Ao longo do avanço da economia dos criadores de conteúdo, foi se observando um pouco sobre a posição de classe de seguidores entre os influentes de várias comunidades existentes, no fim, foi sendo consolidada a percepção sobre representantes e influentes com uma comunidade altamente influenciada, mas que não necessariamente dividiam dos mesmo padrões sociais. ’Os influenciadores são os mestres de seus nichos e estabelecem um alto nível de confiança’ – é muito comum ouvir essa frase em qualquer artigo sobre creator economy 1 atualmente, e também sobre a famosa comunicação bidirecional com seguidores. Minha proposição, aqui, é pensarmos em modelos de compartilhamento que sejam atravessados por padrões de consumo conscientes, de estilos de vida que sejam verdadeiramente equitativos, busquem uma sociedade regenerativa, colaborativa, justa, pacífica, florescente e próspera, em suas diversas expressões culturais e artísticas.

Podemos ouvir, em vários ambientes que discutem sobre o tema, que influenciadores sabem como incorporar uma mensagem.

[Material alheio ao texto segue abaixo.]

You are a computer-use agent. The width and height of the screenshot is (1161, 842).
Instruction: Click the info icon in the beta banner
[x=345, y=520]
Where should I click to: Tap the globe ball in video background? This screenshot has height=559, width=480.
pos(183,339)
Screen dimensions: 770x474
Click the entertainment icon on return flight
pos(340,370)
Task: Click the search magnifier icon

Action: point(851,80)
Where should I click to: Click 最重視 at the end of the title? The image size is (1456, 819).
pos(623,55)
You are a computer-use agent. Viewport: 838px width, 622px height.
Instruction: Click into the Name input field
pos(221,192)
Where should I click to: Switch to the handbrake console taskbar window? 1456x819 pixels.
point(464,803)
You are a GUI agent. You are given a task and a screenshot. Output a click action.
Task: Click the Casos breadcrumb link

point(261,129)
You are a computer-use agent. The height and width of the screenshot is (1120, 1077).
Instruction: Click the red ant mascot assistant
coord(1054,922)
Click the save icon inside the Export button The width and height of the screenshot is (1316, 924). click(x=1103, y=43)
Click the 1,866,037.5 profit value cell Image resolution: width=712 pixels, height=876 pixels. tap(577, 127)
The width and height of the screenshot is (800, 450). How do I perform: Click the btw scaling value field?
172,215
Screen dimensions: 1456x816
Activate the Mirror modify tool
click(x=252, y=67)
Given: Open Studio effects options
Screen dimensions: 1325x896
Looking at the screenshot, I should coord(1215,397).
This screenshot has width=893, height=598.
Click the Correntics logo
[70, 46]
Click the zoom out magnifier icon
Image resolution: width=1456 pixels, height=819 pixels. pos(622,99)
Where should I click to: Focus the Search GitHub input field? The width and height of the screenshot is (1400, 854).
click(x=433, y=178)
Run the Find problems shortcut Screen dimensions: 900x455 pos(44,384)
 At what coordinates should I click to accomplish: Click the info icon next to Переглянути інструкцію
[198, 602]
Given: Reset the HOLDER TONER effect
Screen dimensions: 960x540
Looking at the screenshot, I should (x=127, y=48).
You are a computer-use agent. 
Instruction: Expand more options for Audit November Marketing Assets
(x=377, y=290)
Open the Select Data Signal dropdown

Provavelmente você irá ouvir mais a frente no episódio que traremos no podcast Jovens Comunicadores na AJN, mas o fato é que nos últimos anos, a influência foi considerada para a utilização majoritária de divulgação de produtos e serviços de uma marca, e a minha crítica aqui não é sobre as estratégias da comunicação social como algo ruim; pelo contrário, quem vos fala é um estudante de relações públicas que acredita em alguns sutis traços do capitalismo consciente, contudo, enfrentamos por diversas vezes conteúdos com mentiras descaradas captando a atenção do que realmente queremos (ou deveríamos querer) assistir, com o único objetivo de vender um sonho ou objetivos de vida irreais. O motivo no qual o Tik Tok ganha a devida reverberação e a minha particular admiração, é o que segundo Adalberto Silvestre, Global Business Solution do TikTok, enfatiza como o senso de comunidade da rede, que é fortalecido por um algoritmo que impulsiona conteúdos conforme os seus interesses pessoais – estratégia que continua escalando o crescimento do app. E nós esperamos por isso!

Outro dia, conversando com uma colega do trabalho, ouvi a indignação contrastada à admiração de uma quase fã, que me contava como o seu influenciador favorito divide suas corridas matinais com a maior espontaneidade diariamente em sua pista arborizada; e como ele enfatiza para seus seguidores como a qualidade de vida é importante enquanto utiliza sua bicicleta coletiva para ir ao café localizado na região nobre do Morumbi. Enquanto ouvia as palavras saírem da boca dela, me vinha à cabeça os reais motivos da indignação de uma jovem de 19 anos que reside no extremo leste de São Paulo, e precisa levar aproximadamente 2 horas para chegar em seu trabalho, com o escritório localizado coincidentemente em apenas algumas quadras de distância do café que seu influenciador preferido frequenta diariamente.

Agora, escrevendo esse texto, me vem a memória também todas as vezes que precisamos nos acostumar com histórias que destoam das nossas, das quais assimilamos por diversas vezes narrativas superficiais como admiráveis, mesmo que não necessariamente as representações nas mídias nos representem de alguma forma, fossem elas em nossas sutilezas ou minuciosidades. Digo isso, porque proponho a reflexão aqui sobre quem te influencia. Ou talvez, sobre a potência que você pode ter em mãos de influenciar, seja para seu coletivo, sua rede de apoio, os territórios em que habita.

Me diz: os corpos que você tem seguido e acompanhado condizem com os padrões que você admira? Para além do entretenimento – papo para outra hora – a sua verdade compactua com quem você segue?

Hoje, nós temos a chance de escolher as narrativas que podem descolonizar nossas mentes, corpos e emoções. Entender a velha lógica das coisas e como devemos nos comportar no digital é uma grande virada de chave, para inverter o modo de vida colonizado que atocharam nas nossas cabeças por anos. Podemos e devemos mudar.

 Assim dizendo a minha utopia. Eu vou levando a vida, eu vou viver bem melhor doido prá ver o meu sonho teimoso um dia se realizar.